Supplied data -
***
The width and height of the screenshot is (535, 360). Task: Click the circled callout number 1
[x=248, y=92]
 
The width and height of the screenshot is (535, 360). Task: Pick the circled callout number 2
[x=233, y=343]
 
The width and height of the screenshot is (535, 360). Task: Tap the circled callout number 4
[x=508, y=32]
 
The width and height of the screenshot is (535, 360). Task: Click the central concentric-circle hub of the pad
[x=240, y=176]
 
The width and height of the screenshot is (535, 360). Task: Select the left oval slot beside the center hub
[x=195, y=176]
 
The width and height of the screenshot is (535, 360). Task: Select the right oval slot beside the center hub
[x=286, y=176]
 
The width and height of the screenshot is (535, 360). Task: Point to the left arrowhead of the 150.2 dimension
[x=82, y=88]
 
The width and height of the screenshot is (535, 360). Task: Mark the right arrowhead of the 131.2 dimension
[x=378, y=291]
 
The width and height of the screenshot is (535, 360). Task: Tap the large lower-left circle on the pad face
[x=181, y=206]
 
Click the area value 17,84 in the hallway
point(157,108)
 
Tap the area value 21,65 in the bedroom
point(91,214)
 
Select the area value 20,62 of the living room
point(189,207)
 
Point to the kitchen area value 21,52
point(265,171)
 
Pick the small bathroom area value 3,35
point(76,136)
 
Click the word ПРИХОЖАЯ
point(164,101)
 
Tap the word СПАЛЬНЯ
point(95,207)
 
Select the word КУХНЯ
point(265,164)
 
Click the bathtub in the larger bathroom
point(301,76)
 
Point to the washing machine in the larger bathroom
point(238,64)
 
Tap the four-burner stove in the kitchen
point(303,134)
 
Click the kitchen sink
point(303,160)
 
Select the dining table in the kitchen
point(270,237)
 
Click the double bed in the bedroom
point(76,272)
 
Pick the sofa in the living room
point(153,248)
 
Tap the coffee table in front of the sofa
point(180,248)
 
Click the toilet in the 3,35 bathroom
***
Exercise details - Copy out all of the rows above word for word, line by line, without changing anything.

Response to this exercise -
The width and height of the screenshot is (535, 360). Task: Click the circled callout number 1
[x=248, y=92]
 
The width and height of the screenshot is (535, 360). Task: Pick the circled callout number 2
[x=233, y=343]
 
The width and height of the screenshot is (535, 360). Task: Tap the circled callout number 4
[x=508, y=32]
 
The width and height of the screenshot is (535, 360). Task: Click the central concentric-circle hub of the pad
[x=240, y=176]
 
The width and height of the screenshot is (535, 360). Task: Select the left oval slot beside the center hub
[x=195, y=176]
 
The width and height of the screenshot is (535, 360). Task: Select the right oval slot beside the center hub
[x=286, y=176]
 
The width and height of the screenshot is (535, 360). Task: Point to the left arrowhead of the 150.2 dimension
[x=82, y=88]
 
The width and height of the screenshot is (535, 360). Task: Mark the right arrowhead of the 131.2 dimension
[x=378, y=291]
 
The width and height of the screenshot is (535, 360). Task: Tap the large lower-left circle on the pad face
[x=181, y=206]
 
Click the area value 17,84 in the hallway
point(157,108)
 
Tap the area value 21,65 in the bedroom
point(91,214)
 
Select the area value 20,62 of the living room
point(189,207)
 
Point to the kitchen area value 21,52
point(265,171)
 
Pick the small bathroom area value 3,35
point(76,136)
 
Click the word ПРИХОЖАЯ
point(164,101)
 
Tap the word СПАЛЬНЯ
point(95,207)
 
Select the word КУХНЯ
point(265,164)
 
Click the bathtub in the larger bathroom
point(301,76)
 
Point to the washing machine in the larger bathroom
point(238,64)
 
Tap the four-burner stove in the kitchen
point(303,134)
 
Click the kitchen sink
point(303,160)
 
Select the dining table in the kitchen
point(270,237)
 
Click the double bed in the bedroom
point(76,272)
 
Pick the sofa in the living room
point(153,248)
 
Tap the coffee table in front of the sofa
point(180,248)
 
Click the toilet in the 3,35 bathroom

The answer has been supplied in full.